A few weeks ago, I got an email from Spotify, telling me about some of the new great features available to me as a family account holder. Jolly decent of them, obviously, except that I didn’t realise I was a family account holder. I remember Spotify offering me a free trial of a family account about a year ago, and maybe even adding my partner’s details in for the 30-day trial, but I know she never used it.

Lo and behold, when I went back through my credit card statements, Spotify had been charging me an extra fiver a month for something I’d never used and had (wrongly, of course) assumed was a free trial that would expire at the end of the trial month. I know, I know: I’ve been in this game long enough not to be that naïve and should check my bank statements more closely.

I went to Spotify support with a mea culpa. I explained I’d been lulled in by the free trial, didn’t realise I’d be charged at the end of it, that their logs would show I’d never used it, and could I have my money back please? “I’ve taken a look backstage and can see that we haven’t offered a trial for the Premium for Family plan,” a chat assistant replied, and in any case, they couldn’t refund me because the payment was more than 14 days old.

My blood pressure rising to dangerous levels for a man of my age, I slammed the chat window shut, dug out the offer of a “free trial” from my Gmail inbox (isn’t Gmail search wonderful?) and presented exhibit A to chat assistant 2. This chap accepted that this previously fictional trial did indeed exist, and offered me a two-month credit on my account. Make it six, I said, and you’ll have effectivel­y refunded me for the family account I didn’t use. He shuffled “backstage” and eventually agreed to the six-month freebie, although there’s an hour of my rapidly dwindling time on Earth that I’m not getting back.

An equally frustratin­g situation arose with the company that provides the WordPress template for a website I run. Our free support had expired and they offered us a sizeable discount to extend it, but only if we replied within 14 days. Being a journalist, I obviously left it right to the deadline, upon which I clicked on the link in the email. I couldn’t find the option to renew the support anywhere on the link they sent out, so again I contacted the support desk.
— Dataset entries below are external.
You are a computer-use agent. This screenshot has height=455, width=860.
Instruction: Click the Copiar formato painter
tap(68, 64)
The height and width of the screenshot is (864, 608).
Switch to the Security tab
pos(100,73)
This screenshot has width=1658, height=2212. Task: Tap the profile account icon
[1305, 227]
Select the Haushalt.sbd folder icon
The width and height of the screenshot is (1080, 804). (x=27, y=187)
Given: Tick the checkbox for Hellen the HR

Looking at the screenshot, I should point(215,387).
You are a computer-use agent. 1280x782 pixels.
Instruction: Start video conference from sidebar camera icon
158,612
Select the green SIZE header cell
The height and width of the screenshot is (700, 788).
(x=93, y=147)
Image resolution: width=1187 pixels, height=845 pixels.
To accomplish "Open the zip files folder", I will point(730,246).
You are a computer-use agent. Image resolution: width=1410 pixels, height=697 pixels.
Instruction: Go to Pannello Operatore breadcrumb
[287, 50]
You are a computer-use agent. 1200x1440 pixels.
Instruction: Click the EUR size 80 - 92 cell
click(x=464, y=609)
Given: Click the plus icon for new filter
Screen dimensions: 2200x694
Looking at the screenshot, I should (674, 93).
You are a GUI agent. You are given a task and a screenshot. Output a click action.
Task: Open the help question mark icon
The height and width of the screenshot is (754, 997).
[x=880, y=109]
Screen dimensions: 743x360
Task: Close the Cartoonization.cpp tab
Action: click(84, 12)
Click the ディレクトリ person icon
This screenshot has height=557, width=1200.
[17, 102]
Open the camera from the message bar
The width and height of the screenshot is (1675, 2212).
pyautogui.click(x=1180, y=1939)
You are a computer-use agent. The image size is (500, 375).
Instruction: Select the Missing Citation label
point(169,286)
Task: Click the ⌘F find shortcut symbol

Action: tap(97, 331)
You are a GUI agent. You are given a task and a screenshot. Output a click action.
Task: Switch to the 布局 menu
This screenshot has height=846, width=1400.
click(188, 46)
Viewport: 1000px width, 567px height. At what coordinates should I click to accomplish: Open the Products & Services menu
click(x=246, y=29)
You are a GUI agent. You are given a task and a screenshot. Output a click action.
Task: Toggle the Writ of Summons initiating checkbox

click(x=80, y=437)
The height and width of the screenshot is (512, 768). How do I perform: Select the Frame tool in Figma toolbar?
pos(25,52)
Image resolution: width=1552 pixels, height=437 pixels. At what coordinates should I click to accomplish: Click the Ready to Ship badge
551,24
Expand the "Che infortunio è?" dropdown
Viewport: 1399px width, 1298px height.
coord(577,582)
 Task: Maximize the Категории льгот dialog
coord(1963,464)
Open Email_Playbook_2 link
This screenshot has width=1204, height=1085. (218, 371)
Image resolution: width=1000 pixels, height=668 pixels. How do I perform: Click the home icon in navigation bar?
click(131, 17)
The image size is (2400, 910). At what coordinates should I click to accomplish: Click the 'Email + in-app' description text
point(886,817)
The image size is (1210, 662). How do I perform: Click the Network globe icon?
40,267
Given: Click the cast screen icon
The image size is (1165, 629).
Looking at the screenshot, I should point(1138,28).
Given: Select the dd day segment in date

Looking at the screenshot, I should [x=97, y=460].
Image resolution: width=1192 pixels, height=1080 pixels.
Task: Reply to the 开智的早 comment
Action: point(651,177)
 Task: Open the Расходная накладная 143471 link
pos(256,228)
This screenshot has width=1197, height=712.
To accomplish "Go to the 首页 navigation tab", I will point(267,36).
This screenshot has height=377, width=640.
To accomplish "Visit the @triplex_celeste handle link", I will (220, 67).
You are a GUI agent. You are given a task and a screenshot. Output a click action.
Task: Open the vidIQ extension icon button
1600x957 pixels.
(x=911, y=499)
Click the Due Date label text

The support chap responded a day later with a ridiculous­ly long set of steps you must go through to unlock this magical discount, but of course the offer has now expired. I write back, asking them to honour the discount price, given that I’d had gone to renew and had contacted support within the deadline, but couldn’t find the right link. Computer said no. “I understand that it may not feel fair on your end and I sympathise,” the Envato rep replied, unsympathe­tically. “Please take note that these types of incidents are not isolated with you and there are others who have had similar requests but were also declined.” Ah, so you’re screwing over loads of us, not only me? Yes, that makes me feel much better. Stick your support where the servers don’t shine.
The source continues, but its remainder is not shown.